- Directed by: Roger Richebé
- Written by: Roger Richebé Marc-Gilbert Sauvajon
- Based on: La grande Maguet by Catulle Mendès
- Produced by: Roger Richebé
- Starring: Madeleine Robinson Jean Davy Colette Régis
- Cinematography: Victor Arménise
- Edited by: Charles Bretoneiche
- Music by: Henri Verdun
- Production company: Films Roger Richebé
- Distributed by: Films Roger Richebé
- Release date: 22 October 1947;
- Running time: 90 minutes
- Country: France
- Language: French

= The Great Maguet =

1947 film

The Great Maguet (French: La grande Maguet) is a 1947 French historical drama film directed by Roger Richebé and starring Madeleine Robinson, Jean Davy and Colette Régis. The film's sets were designed by the art director Raymond Gabutti. It was based on the novel of the same title by Catulle Mendès.

==Synopsis==
Catherine Maguet, an orphan nicknamed "The Great Maguet", is taken in by a kindly chatelaine Suzanne de Norvaisis.
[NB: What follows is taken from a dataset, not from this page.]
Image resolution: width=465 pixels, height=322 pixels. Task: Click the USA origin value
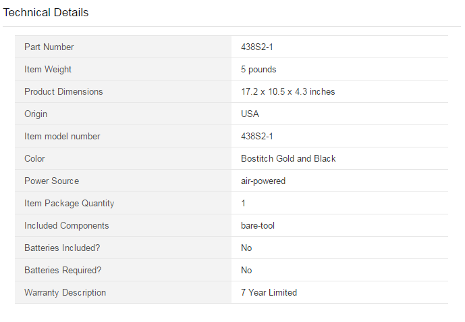[x=250, y=114]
Suzanne's husband Edmond falls madly in love with another woman while abroad. In order to marry his new mistress he murders Suzanne with poison and plans his new life. Catherine in loyalty to her former benefactress stabs him dead to avenge the murder.

==Cast==
- Madeleine Robinson as 	Catherine Maguet
- Jean Davy as Edmond de Norvaisis
- Michèle Philippe as 	Suzanne de Norvaisis
- Colette Régis as 	Béatrice Arnold
- Silvia Monfort as Anaïs Arnold
- Paul Amiot as Le professeur
- Fernand Gilbert as 	Chambon
- Robert Moor as Le docteur
- Victor Vina as 	Un paysan
- Marcel Pérès as Un paysan
- Jean-Claude Mathot as 	Le facteur
- Palmyre Levasseur as La cuisinière
- Jean Relet as Henry
- Béatrice Lulli as 	Claire

== Bibliography ==
- Goble, Alan. The Complete Index to Literary Sources in Film. Walter de Gruyter, 1999.
- Rège, Philippe. Encyclopedia of French Film Directors, Volume 1. Scarecrow Press, 2009.